Einstein's 1916 GR is about COINCIDENT LOCAL OBSERVERS measuring the same events and comparing their data by the computation of invariant numbers the same for ALL of them. That is LOCAL OBJECTIVE REALITY out there. It's Plato's Theory of Ideas in the sense of Roger Penrose.
Einstein's 1905 SR is about observers in GLOBAL INERTIAL FRAMES only doing the same thing, but they don't have to be coincident fundamentally.
The local tetrad/spin-connection --> tensor --> entangled spinor/entangled twistor laws (field equations) are covariant of the same algebraic form for all of these coincident observers independent of their world lines, geodesic or not, rotating or not. The lowest energy stable solutions of these field equations with initial & final boundary conditions need not respect all the symmetries of the local field equations and their global dynamical actions. For example, Frank Wilczek's "time crystals" as the latest, that in this context would be Hagen Kleinert's "world crystal lattice" in 4D and David Finkelstein's "chronons."
GR per-se has THREE INTER-TWINED symmetry groups for LOCALLY COINCIDENT observer-detector-frames of reference.
I. Tetrads: LNIF <---> LIF
2. SO1,3:   LIF < ---> LIF'   local Minkowski metric nIJ(LIF)
3. GCT4(x):    LNIF <---> LNIF'  local curvilinear metric  guv(LNIF)
ds^2 = guv(LNIF)e^ue^v = nIJ(LIF)e^Ie^J
Finally the internal fiber groups
4. U1, SU2, SU3 all locally gauged with induced boson fields of electromagnetism, weak and strong forces.
Einstein's 1916 gravity field is simply the induced boson field from localizing the rigid Poincare group T4*SO(1,3) and ad hoc putting in constraint of zero torsion.
If the force is real, then an accelerometer clamped to the object in question will show a non-zero pointer reading.
Z: I think here you are confusing the reality of the applied force with the reality of inertial reaction *treated* as a force. Two different animals.
JS: I'm not confusing anything. The confusion is all yours.
You have two extended particles - the observed test particle and the tiny detector measuring the motion of the test particle.
NEITHER ARE Tuv SOURCES of the gravity curvature field if any. This works also in Minkowski space time, which is why Tuv and Mach's Principle are irrelevant to the basic idea - measurement theory.
Each particle has a still tinier accelerometer clamped to it.
The pointer of the accelerometer stays at zero on a timelike geodesic where there is no rotation about the center of mass of the possibly extended particle - either one.
The pointer of the accelerometer moves off zero on a timelike NON-geodesic where there may also be rotation about the center of mass of the possibly particle - either one.
Newton's 2nd law of motion for the observed test particle is then (suppressing indices)
D(detector)P(test particle)/ds = F(test particle)
D with the Levi-Civita connection is a property of the DETECTOR not the test particle!
When D =/= d, then there is another force F(detector) where
D(detector)P(detector)/ds = F'(detector)
no connection between F and F'.
All the fictitious inertial Coriolis, centrifugal, Newton's gravity force -GM(Tuv source)/r per unit test particle m are CONTINGENT properties of the DETECTOR.
Indeed, Newton's gravity force F(m) = - GMm/r^2 = mg(r) is simply a description of the STATIC LNIF, e.g. clamped to M's surface.
The accelerometer clamped to the observer who in turn is clamped to M's surface has a pointer that moves to -GMm/r^2.

- Goal:
Write out the passage on relativity and observers word for word, from "no connection between" to "of the DETECTOR.".

- Data rows:

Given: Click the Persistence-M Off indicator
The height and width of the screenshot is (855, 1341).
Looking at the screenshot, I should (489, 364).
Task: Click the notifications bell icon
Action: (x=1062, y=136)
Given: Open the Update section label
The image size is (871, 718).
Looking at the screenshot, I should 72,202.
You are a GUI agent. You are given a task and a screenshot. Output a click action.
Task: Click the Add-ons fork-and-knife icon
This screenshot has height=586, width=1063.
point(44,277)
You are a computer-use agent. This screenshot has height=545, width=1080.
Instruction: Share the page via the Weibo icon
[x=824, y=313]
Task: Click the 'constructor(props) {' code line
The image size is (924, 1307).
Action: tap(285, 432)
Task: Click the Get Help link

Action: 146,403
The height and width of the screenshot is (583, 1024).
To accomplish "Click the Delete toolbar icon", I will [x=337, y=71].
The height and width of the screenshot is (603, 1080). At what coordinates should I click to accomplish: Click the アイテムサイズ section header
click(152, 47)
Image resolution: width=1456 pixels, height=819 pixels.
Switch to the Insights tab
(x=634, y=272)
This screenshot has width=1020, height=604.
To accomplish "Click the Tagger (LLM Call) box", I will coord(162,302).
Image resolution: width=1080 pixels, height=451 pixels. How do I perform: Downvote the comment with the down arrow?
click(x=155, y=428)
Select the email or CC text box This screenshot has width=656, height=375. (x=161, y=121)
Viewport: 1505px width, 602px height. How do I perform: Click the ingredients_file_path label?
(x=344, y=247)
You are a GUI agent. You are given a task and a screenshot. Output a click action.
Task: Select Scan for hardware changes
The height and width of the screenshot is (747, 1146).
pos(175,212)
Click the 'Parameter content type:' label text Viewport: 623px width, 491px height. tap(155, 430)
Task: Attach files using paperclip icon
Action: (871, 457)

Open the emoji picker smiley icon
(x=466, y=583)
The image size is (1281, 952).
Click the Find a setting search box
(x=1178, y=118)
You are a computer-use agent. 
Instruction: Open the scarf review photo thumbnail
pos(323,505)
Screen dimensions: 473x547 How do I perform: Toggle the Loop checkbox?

- Expected answer:
no connection between F and F'.
All the fictitious inertial Coriolis, centrifugal, Newton's gravity force -GM(Tuv source)/r per unit test particle m are CONTINGENT properties of the DETECTOR.